English soldiers searching for Robert did not search the cave. When they saw the spider's web they concluded that he could not be in the cave without breaking the web. For his part Robert concluded that If the spider did not give up then he should persevere also and off he went and retook his throne.
The Saturday of the Rise Ramble was a beautiful day but in bad weather the treacherous tides and the high cliffs of the island have seen their share of boating tragedies. There have been many Ship wrecks. As a consequence Rathlin had three lighthouses, one of which is the East Lighthouse where the Rise Foundation is hoping to establish their centre.
Our task on Saturday was less formidable than that of Robert the Bruce but nonetheless very challenging. Our walk along Rathlin’s narrow roads and the stunning views gave us plenty of time to look at the local fauna and admire the many varieties of wildlife that inhabit Rathlin. There is an amazing diversity of birds, from peregrines, and skylarks to lapwings. Along the cliff faces battered by the wild Atlantic there is a huge seabird colony of puffins and others, like guillemots and razorbills birds.

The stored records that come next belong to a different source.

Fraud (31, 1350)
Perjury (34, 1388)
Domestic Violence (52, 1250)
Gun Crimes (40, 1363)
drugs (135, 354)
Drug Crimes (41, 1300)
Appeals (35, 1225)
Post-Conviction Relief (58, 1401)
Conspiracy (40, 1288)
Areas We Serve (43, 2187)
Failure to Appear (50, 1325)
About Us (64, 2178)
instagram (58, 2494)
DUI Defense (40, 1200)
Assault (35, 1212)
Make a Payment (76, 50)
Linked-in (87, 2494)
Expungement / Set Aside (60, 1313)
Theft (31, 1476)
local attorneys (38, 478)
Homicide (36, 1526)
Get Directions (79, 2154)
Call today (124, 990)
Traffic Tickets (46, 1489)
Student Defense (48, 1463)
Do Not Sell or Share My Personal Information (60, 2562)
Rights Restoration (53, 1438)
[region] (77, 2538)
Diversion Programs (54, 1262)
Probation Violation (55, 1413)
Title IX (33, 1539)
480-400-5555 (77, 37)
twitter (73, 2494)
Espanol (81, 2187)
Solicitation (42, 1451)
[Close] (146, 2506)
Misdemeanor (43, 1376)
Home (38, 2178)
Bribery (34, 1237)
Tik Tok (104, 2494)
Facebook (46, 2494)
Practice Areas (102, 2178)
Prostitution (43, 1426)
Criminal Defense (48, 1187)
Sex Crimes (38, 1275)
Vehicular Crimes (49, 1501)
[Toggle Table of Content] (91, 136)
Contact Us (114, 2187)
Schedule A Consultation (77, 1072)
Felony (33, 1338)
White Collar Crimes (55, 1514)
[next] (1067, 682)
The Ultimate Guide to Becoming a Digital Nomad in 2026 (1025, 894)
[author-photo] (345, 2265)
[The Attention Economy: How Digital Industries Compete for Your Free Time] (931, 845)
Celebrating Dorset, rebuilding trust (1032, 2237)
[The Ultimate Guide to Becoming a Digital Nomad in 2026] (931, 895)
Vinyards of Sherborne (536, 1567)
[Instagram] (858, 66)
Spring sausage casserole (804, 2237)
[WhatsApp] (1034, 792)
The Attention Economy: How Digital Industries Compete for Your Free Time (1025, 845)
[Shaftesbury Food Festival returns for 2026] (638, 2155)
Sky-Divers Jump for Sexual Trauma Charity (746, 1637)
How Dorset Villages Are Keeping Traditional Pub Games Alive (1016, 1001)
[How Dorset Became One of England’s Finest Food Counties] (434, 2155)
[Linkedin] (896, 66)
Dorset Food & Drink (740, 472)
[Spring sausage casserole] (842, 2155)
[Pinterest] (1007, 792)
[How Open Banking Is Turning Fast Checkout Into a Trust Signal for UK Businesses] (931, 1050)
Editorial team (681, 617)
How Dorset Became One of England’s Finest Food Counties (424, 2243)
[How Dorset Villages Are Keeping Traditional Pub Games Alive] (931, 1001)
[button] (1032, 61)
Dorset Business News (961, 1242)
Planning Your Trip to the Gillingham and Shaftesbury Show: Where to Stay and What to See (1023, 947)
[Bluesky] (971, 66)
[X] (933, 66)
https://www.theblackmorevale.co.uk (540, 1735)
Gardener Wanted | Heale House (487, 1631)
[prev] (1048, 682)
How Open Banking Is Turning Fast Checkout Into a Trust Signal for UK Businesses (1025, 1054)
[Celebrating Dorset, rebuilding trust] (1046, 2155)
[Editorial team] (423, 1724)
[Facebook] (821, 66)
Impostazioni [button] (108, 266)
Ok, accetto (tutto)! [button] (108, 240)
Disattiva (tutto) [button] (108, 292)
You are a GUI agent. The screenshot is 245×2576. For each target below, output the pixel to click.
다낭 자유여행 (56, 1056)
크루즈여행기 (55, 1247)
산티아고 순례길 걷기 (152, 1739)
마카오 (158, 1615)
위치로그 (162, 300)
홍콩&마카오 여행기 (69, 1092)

They gather in their thousands in the summer months to breed. The uniqueness of this small island is reflected in its recognition as a Special Area of Conservation and the existence of a RSPB nature reserve.
Rathlin also has a great song and music tradition, influenced by the Scots Gaelic heritage. It is a special place. When we arrived back to Bruce's Kitchen for soup and sandwiches a music session was in full swing. Four fiddlers and a box player jigged and reeled us all into The Drawing Of The Raffle organised by the formidable Cathy Farrelly, I didn't win anything. But RISE raised over 7000 euros. Well done to everyone involved.
Later that night there was a ceili. And a sing song. Unfortunately I had to leave before this. But the voyage back to the mainland was shortened by more lively ceol as some of the musicians travelled back with us.